The GAP-led support letter for this important contractor safeguard can be found here.
According to GAP’s account of the backstory (which I verified with McCaskill’s staff), HPSCI staff made it clear to Senator McCaskill and her people that if she insisted on pushing to make the Intelligence Community contractor whistleblower protection provision permanent, the committee would ask for what is known in House parliamentary parlance as a “sequential referral” on the annual defense policy bill — a procedure that would’ve required the House Armed Services Committee (HASC) to allow HPSCI to remove the provision in a committee hearing, or, if HASC leadership refused to cooperate, effectively kill the bill for the year. As a result, whistleblower protections for Intelligence Community contractors were stripped from the bill.
Snowden knew all of this, as well as the history of the THINTHREAD/TRAILBLAZER program whistleblowers (brilliantly chronicled by Austrian film maker Fritz Moser and his team in “A Good American”). Those past incidents involving whistleblowers being ignored or even outed by HPSCI is precisely why he didn’t waste his time going to either committee. It was unquestionably the right call then, and it clearly would be the right call today as well.
Earlier this week, my friends over at the R Street Institute posted a video and white paper laying out the need for major reforms to the way Congress conducts oversight of the Intelligence Community. I helped draft some of the proposals, but as I told everyone involved in that process, the most important reform needed is a change in the very composition of the Congress itself — a change from an anti-Bill of Rights bipartisan majority (which is what we have now) to a pro-Bill of Rights bipartisan majority.

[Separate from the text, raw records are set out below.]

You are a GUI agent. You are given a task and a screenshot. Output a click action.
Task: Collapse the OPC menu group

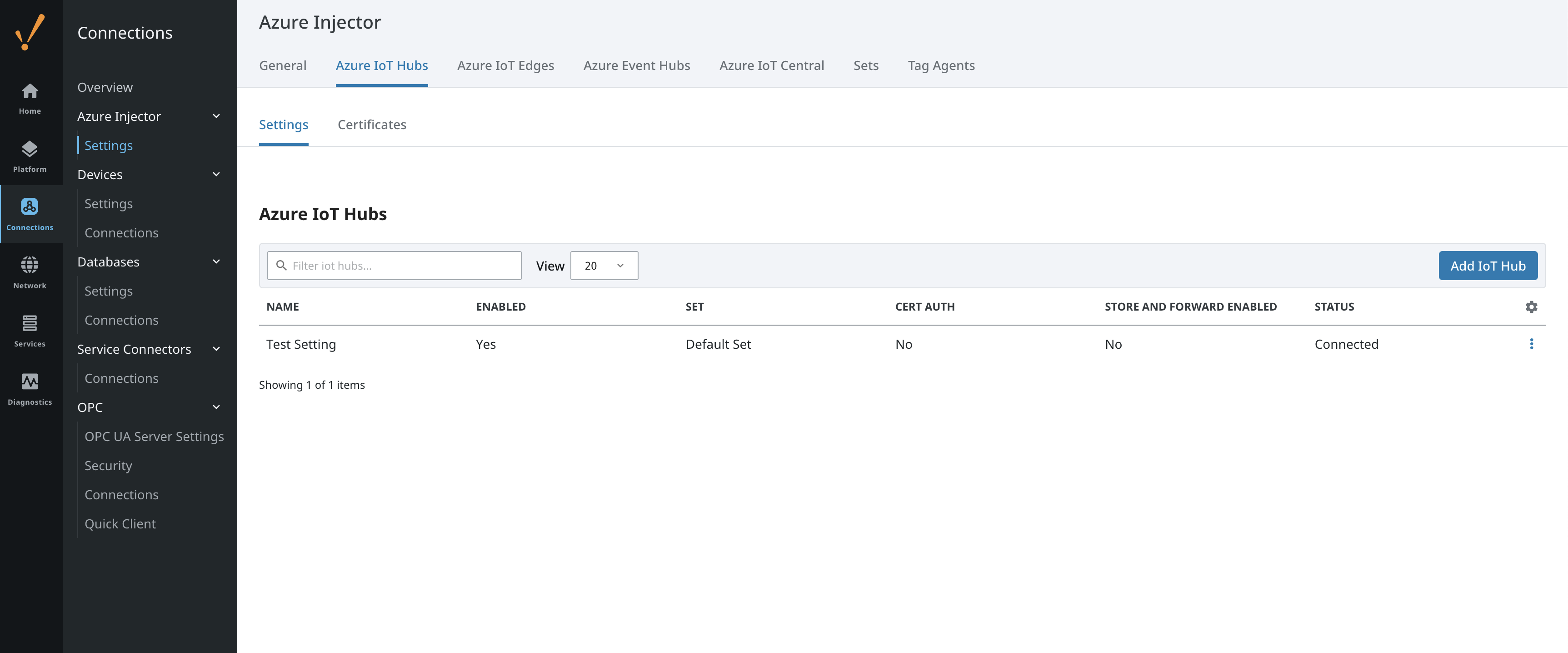pos(216,407)

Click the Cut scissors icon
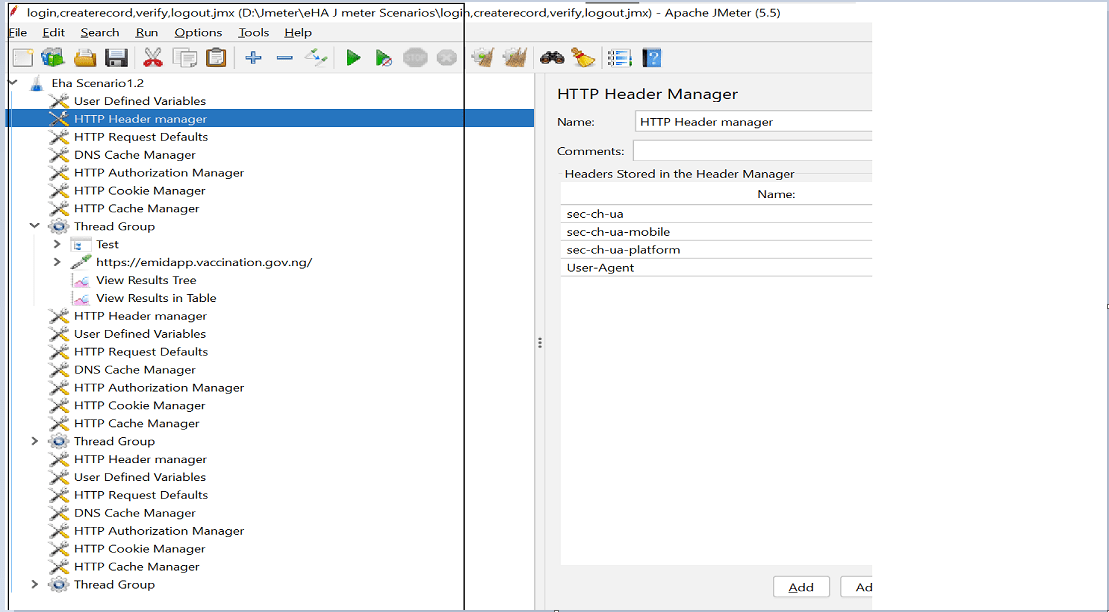pos(152,58)
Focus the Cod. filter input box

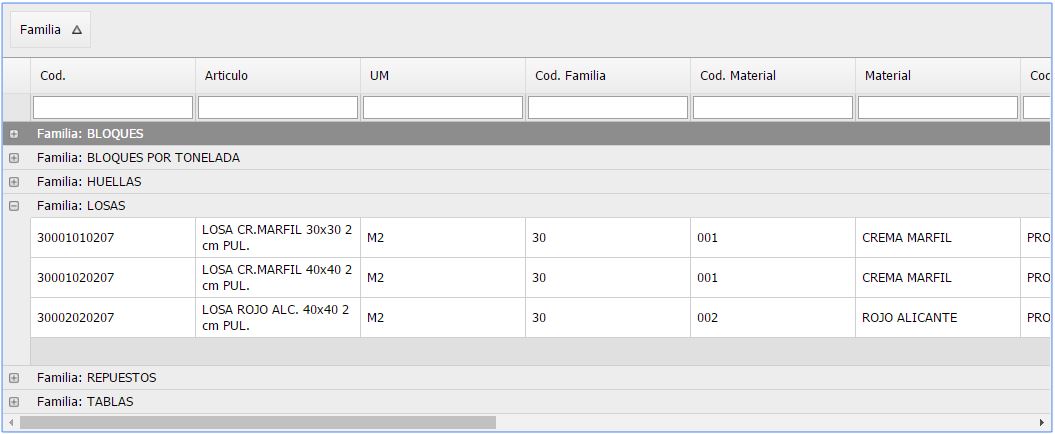[113, 108]
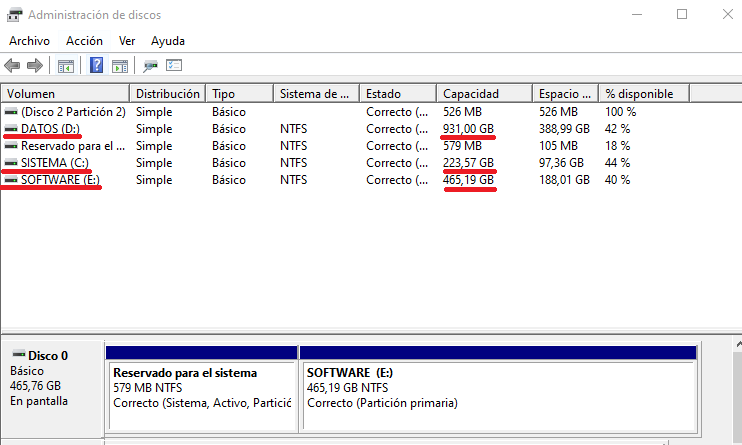
Task: Select the Disco 0 disk icon
Action: point(19,355)
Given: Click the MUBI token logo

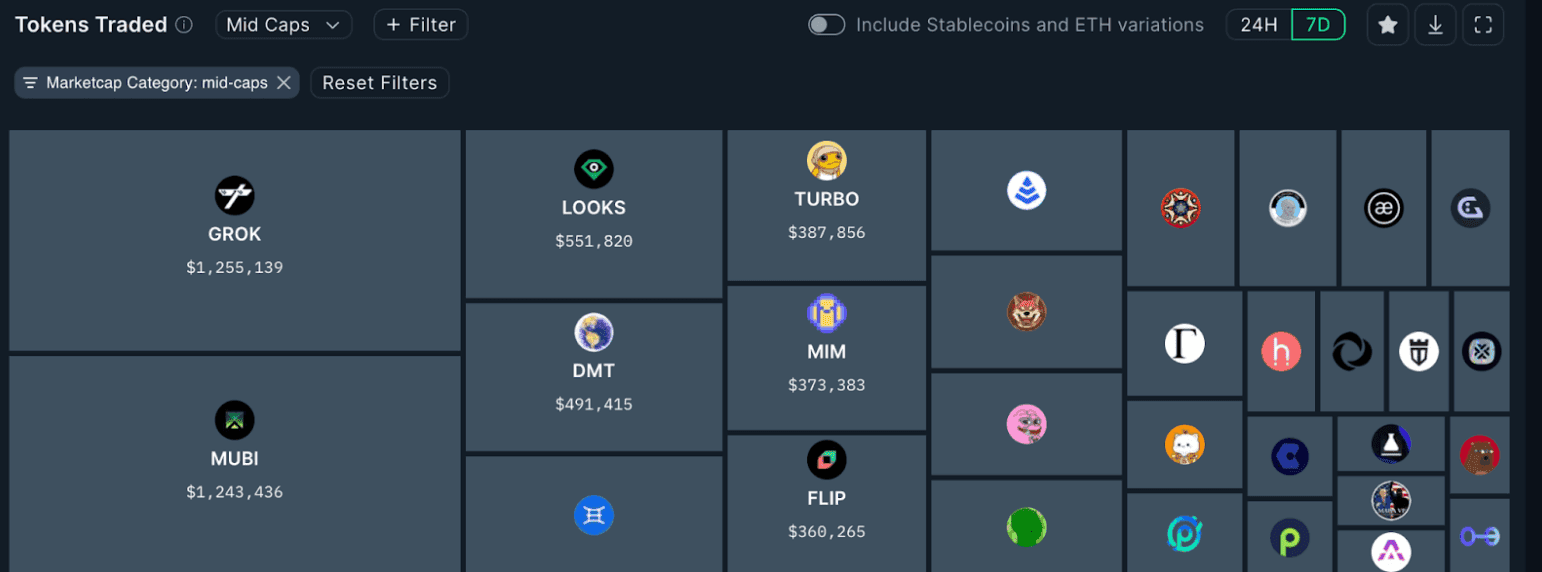Looking at the screenshot, I should pyautogui.click(x=235, y=420).
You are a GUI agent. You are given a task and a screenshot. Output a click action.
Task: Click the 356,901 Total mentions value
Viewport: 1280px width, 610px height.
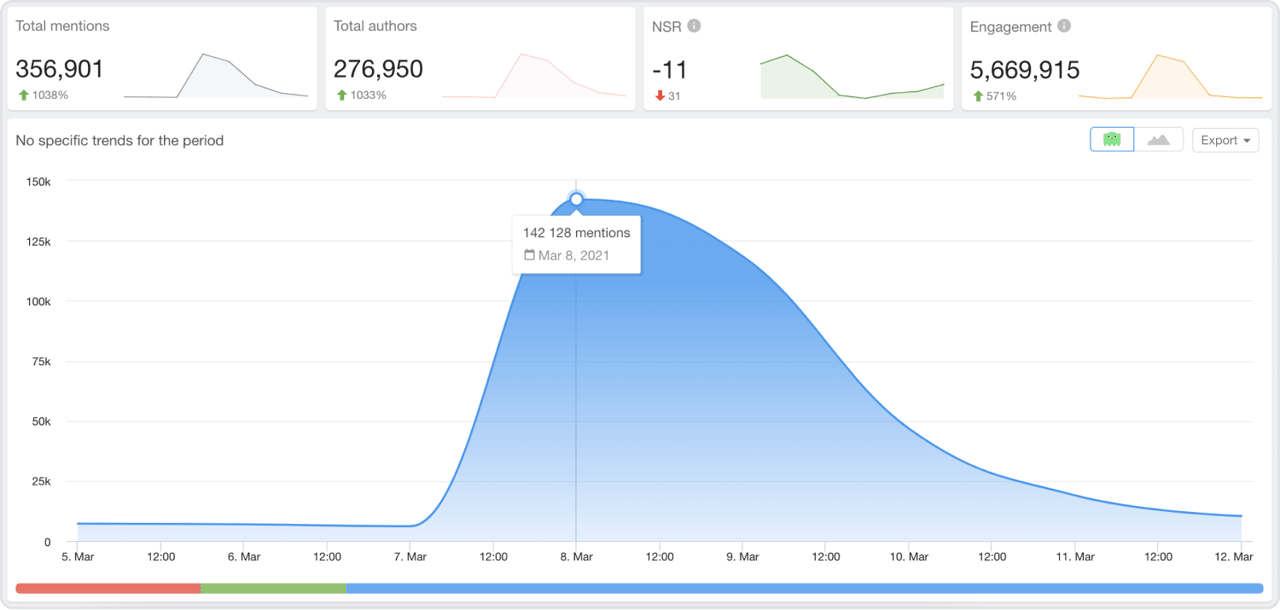60,69
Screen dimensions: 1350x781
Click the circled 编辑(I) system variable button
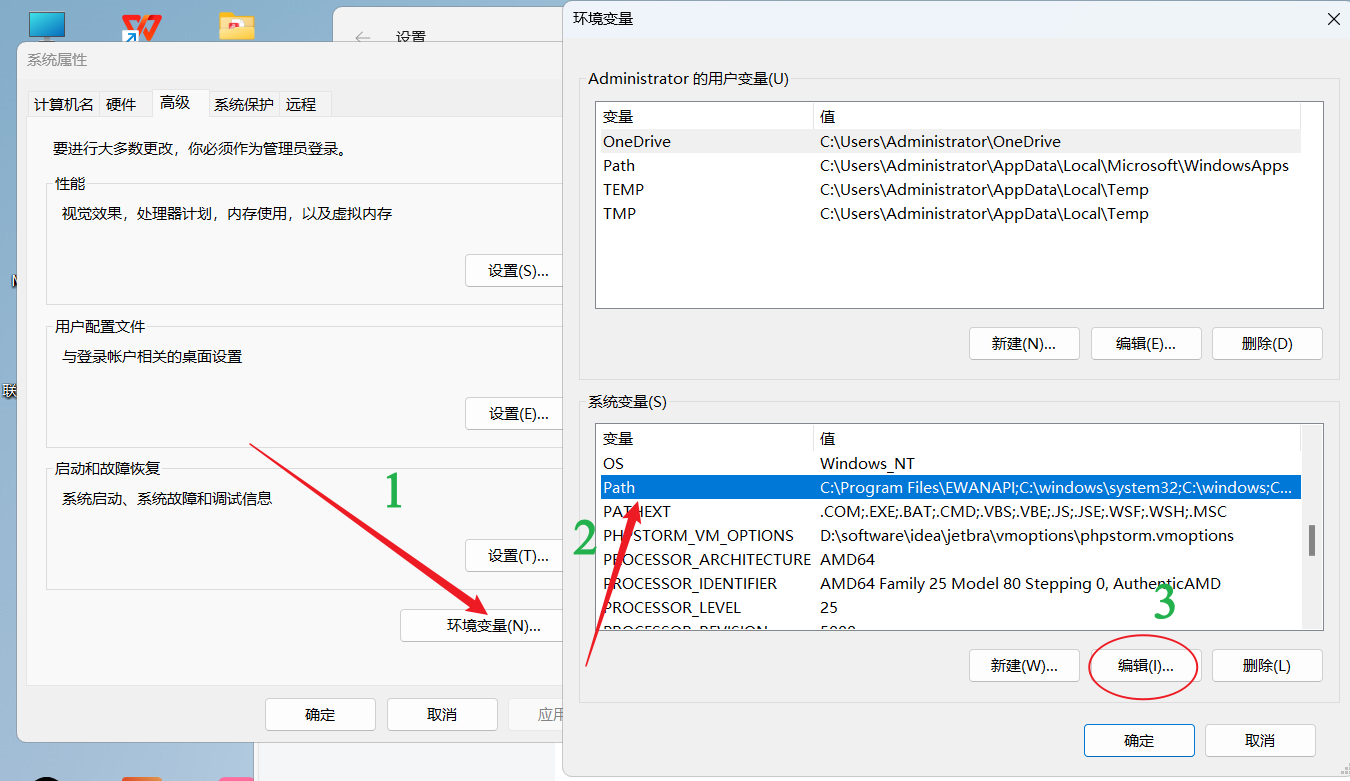[1143, 665]
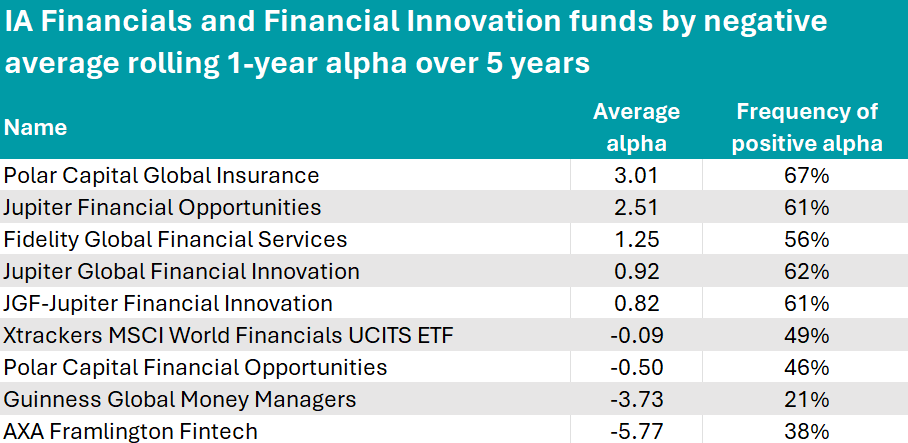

Even under the best of circumstances, it would be a difficult task, given the long and dishonorable history of Congress passing measures or taking other actions that have served to trash the constitutional rights of Americans (such as the Overman Committee, the Dies Committee, and of course, HUAC). Forty years after the Church Committee completed its work, that body continues to stand out as the only time Congress truly changed course, challenged, and to some limited (and as it turned out, temporary) extent, curbed Intelligence Community activities that violated the Bill of Rights. It only happened because a handful of House and Senate members — led by Senator Sam Ervin (D-NC) Senator Frank Church (D-ID) — had the integrity and moral courage to insist that mass spying be ended.
Like Diogenes looking for just one honest man, I’m still looking for the House and Senate members who will embrace the examples of Frank Church and Mike Gravel, and act accordingly. Absent such leadership, we will remain on the path to the kind of “total tyranny” that Senator Church warned would be our fate if these instruments of surveillance and control were turned inward by an unscrupulous, megalomanical chief executive with a thin-skin for criticism and a penchant for viewing those who challenged him as being less-than-human, enemies to be destroyed. It’s already happened once. It could easily happen again.